The so-called caste system of bees comes from the 20th Century definition of eusociality which states that eusocial organisms: 1) cooperate in rearing young, 2) that there exist overlapping generations within the hive, and 3) that there is a division of labor between reproductive and nonreproductive groups (sometimes called castes). A few authors (including the well-known entomologist E. O. Wilson) have argued that humans display a weak form of eusociality as well. And this might imply that the Utah fascination with honeybees stems from a deeper willingness to accept a sociality of castes. 

Such claims are historically uninformed and misunderstand the self-reliance that is a deep part of our Utah psyche. It was Suzanne Batra (in 1966) who introduced the word “eusocial” in her work on nesting behavior in some sweat bees (very distant relatives of honeybees). And a few years later, the well-known bee taxonomist Charles Michener used the term for other bees (including honeybees) generally. Overlaying this recent understanding of bee biology onto the Utah admiration of bees (stemming from a century earlier) makes no sense. 

Neither should this argument be used for our many modern neologisms like Beehive Credit Union, Beehive Brick, Beehive Pizza; or Deseret Book, Deseret Industries, etc. Utah culture past and present, sacred and secular, biologically informed and otherwise,  is perfused with this symbol. 

Armand Mauss, in his 1994 study of Mormon assimilation, has argued that the beehive symbolism is thematically more important than just traditional industry and hard work. He contrasts the beehive with the symbol of the Angel Moroni that rises with a trumpet on top of many temples. The angel represents the spiritual and revelatory other-worldliness of the restored gospel. The beehive, in contrast, is somewhat of an excuse to be pursue wealth. It is primarily “a symbol of worldly enterprise throughout the Mormon heartland.”

My own take on this contrast is somewhat skewed, yet also informed, by an entomological sensitivity. The bees themselves should not be ignored, and they are tougher than we might expect. The ones that we have kept caged in our wooden hives are struggling to survive the many introduced pathogens and toxic chemicals that modern society continues to generate. The ones that have escaped into the wild and keep themselves in tree holes and rock cavities are doing much better. These are the ones that seem to resist our imposed “assimilation.”

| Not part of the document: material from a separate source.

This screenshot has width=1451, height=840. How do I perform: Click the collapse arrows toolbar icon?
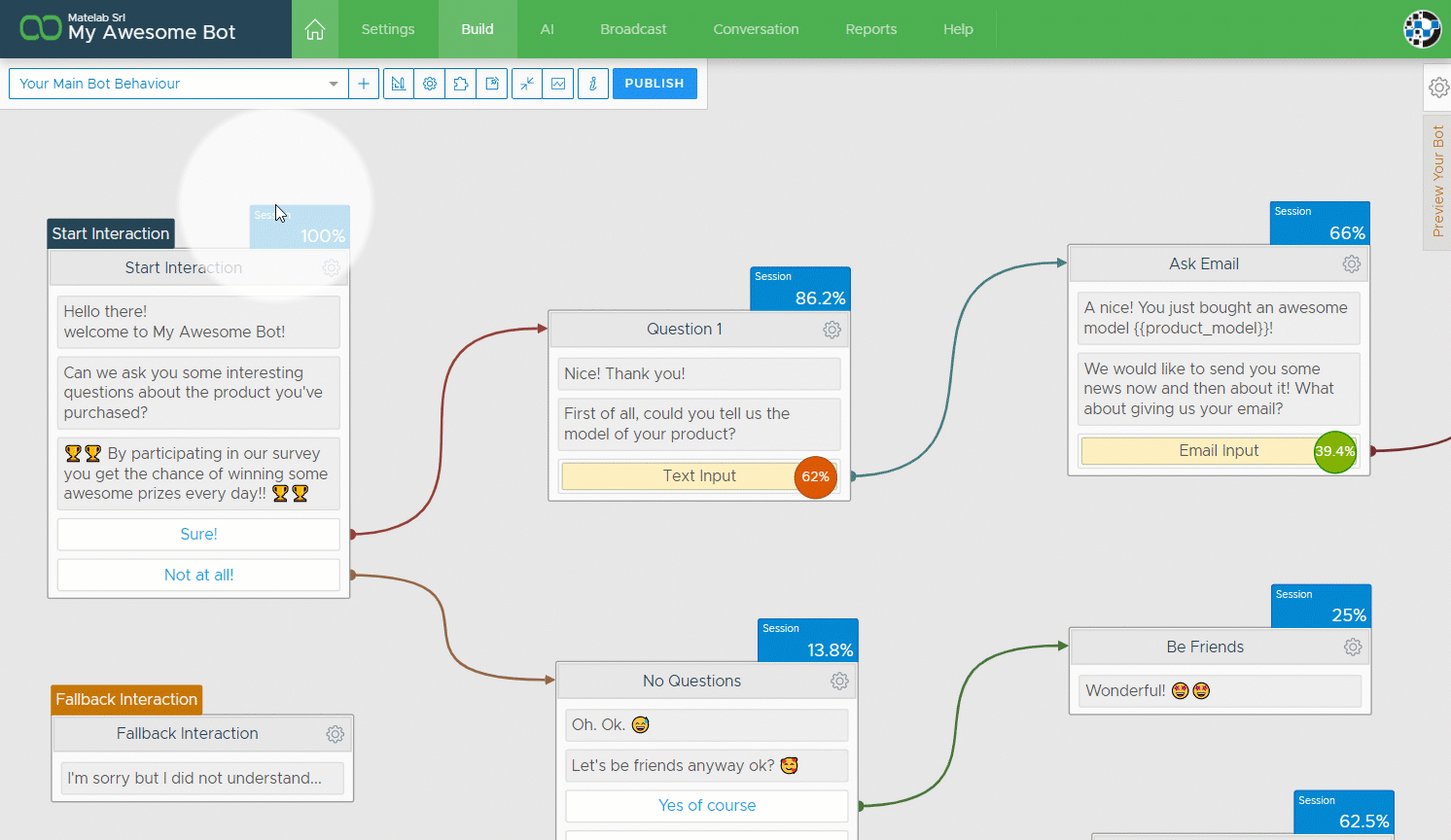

I think there is a lot to be gained by the right kinds of symbols. Beehives and the social insects that live in them must certainly be counted as one of these - both for Utahns and the long apian history of many other lands. But symbols that we inherit, and hardly think about, usually fail. They can only be taken so far. The industrial behemoth that is choking our world (and that is loved by too many Utahns) seems to be looking all too favorably on our many symbolic hives. Somewhere along the way we should stop and pay more attention to the insects themselves and to their preferred wild landscapes. We have exploited them both for far too long. 

References

Batra, S. W. (1968). Behavior of some social and solitary halictine bees within their nests: a comparative study (Hymenoptera: Halictidae). Journal of the Kansas Entomological Society, 120-133.

Brinkerhoff, V. (2013). The Symbolism of the Beehive in Latter-day Saint Tradition. BYU Studies Quarterly, 52(2), 9.

Butler, Charles and John Owen. (2017). The feminine monarchie or the history of bees. Northern Bee Books, Hebden Bridge (prepared from the 1623 edition).

Crane, Eva (1999). The world history of beekeeping and honey hunting. Routledge, New York.

Hunter, Michael J. (2004). The Mormon hive: a study of the bee and beehive symbols in Nineteenth Century Mormon culture. Brigham Young University BYU Scholars Archive. 

Mauss, Armand L. (1994). The angel and the beehive, the Mormon struggle with assimilation. University of Illinois Press, Urbana and Chicago. 

Michener, C. D. (1969). Comparative social behavior of bees. Annual review of entomology, 14(1), 299-342.

National Agricultural Statistics Service (2002). Agricultural Statistics 2002. United States Government Printing Office, Washington. 

Seeley, Thomas D. (2010). Honeybee democracy. Princeton University Press.